#### [Selection]
>>>

Re: a case for a destructor for slub: mm_struct

Harry Yoo <harry.yoo@xxxxxxxxxx> · Fri, 14 Mar 2025 17:27:33 +0900

On Thu, Mar 13, 2025 at 12:23:55PM +0100, Mateusz Guzik wrote:
> On Thu, Mar 13, 2025 at 9:59 AM Harry Yoo <harry.yoo@xxxxxxxxxx> wrote:
> > > There is other expensive work which can also be modified this way.
> >
> > Not sure what you're referring to?
> >
> 
> There is pgd_alloc/free calls which end up taking the global pgd_list
> lock. Instead, this could be patched to let mm hang out on the get
> skipped by the pgd list iterating machinery as needed.

Okay, IIUC, you want to remove it from the list in the destructor
and not remove it from the list when freeing it, and the code iterating
over the list needs to verify whether it is still allocated.

Would this be with SLAB_TYPESAFE_BY_RCU, or by taking a lock within
the destructor?

The RFC patch [1] that removes the destructor states that "taking a spinlock
in a destructor is a bit risky since the slab allocators may run the
destructors anytime they decide a slab is no longer needed",
but I need to think a bit more about how risky that actually is.

<<<

#### [Given information]
>>>

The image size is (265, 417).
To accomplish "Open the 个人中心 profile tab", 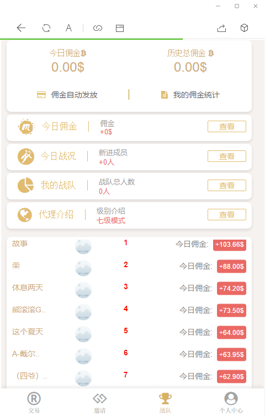I will click(231, 403).
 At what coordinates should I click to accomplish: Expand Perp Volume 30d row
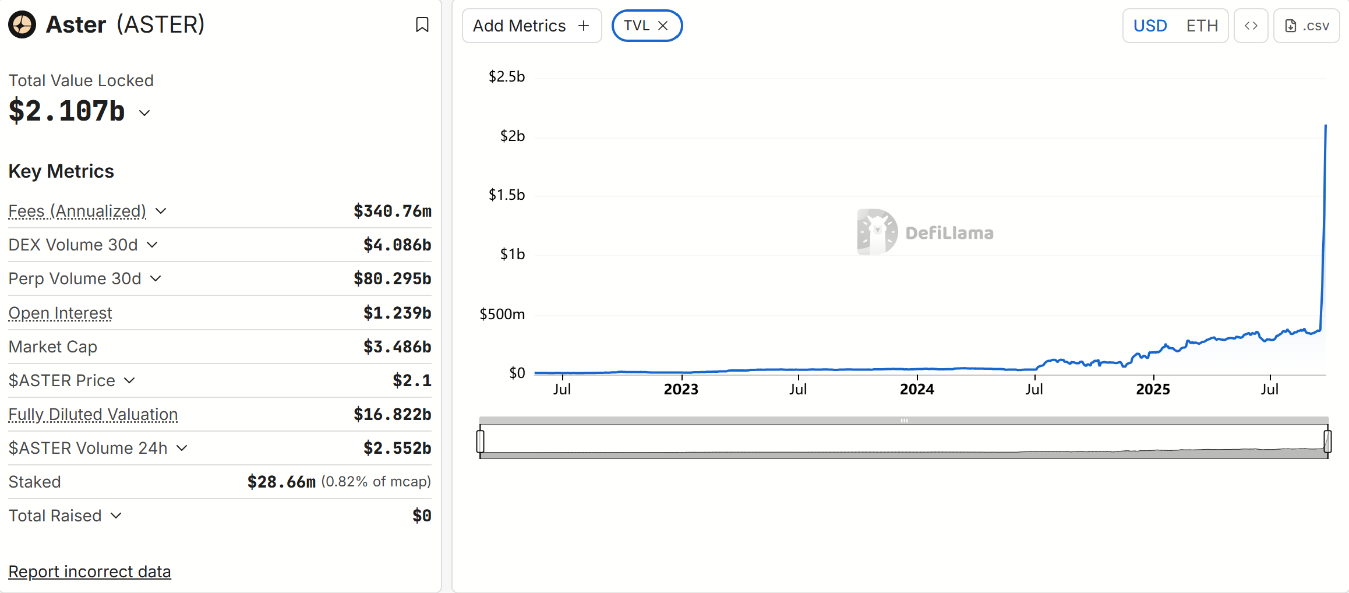(156, 278)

<<<

#### [Tasks for this exercise]
A. Summarize the mailing list reply about a slub destructor for mm_struct in two sentences.
B. Carry on the mailing list reply about the slub destructor from the point where it stops.

#### [Task answers]
A. Mateusz Guzik suggests that the pgd_alloc/free calls, which take the global pgd_list lock, could be changed so that the mm stays on the list and the code iterating over the list skips it as needed. Harry Yoo reads this as removing the mm from the list in the destructor rather than on free, asks whether that would use SLAB_TYPESAFE_BY_RCU or a lock taken within the destructor, and notes an RFC patch's warning that taking a spinlock in a destructor is risky because slab allocators may run destructors at any time, though he still needs to think about how risky that is.

B.
[1] https://lore.kernel.org/linux-kernel/Pine.LNX.4.64.0705101156190.10663@xxxxxxxxxxxxxxxxxxxxxxxxx/#t

> > > there may be spurious mm_struct's hanging out and eating pcpu resources.
> > > Something can be added to reclaim those by the pcpu allocator.
> >
> > Not sure if I follow. What do you mean by spurious mm_struct, and how
> > does the pcpu allocator reclaim that?
> >
> 
> Suppose a workload was ran which created tons of mm_struct. The
> workload is done and they can be reclaimed, but hang out just in case.
>
> Another workload showed up, but one which wants to do many percpu
> allocs and is not mm_struct-heavy.
> 
> In case of resource shortage it would be good if the percpu allocator
> knew how to reclaim the known cached-but-not-used memory instead of
> grabbing new patches.
> 
> As for how to get there, so happens the primary consumer (percpu
> counters) already has a global list of all allocated objects. The
> allocator could walk it and reclaim as needed.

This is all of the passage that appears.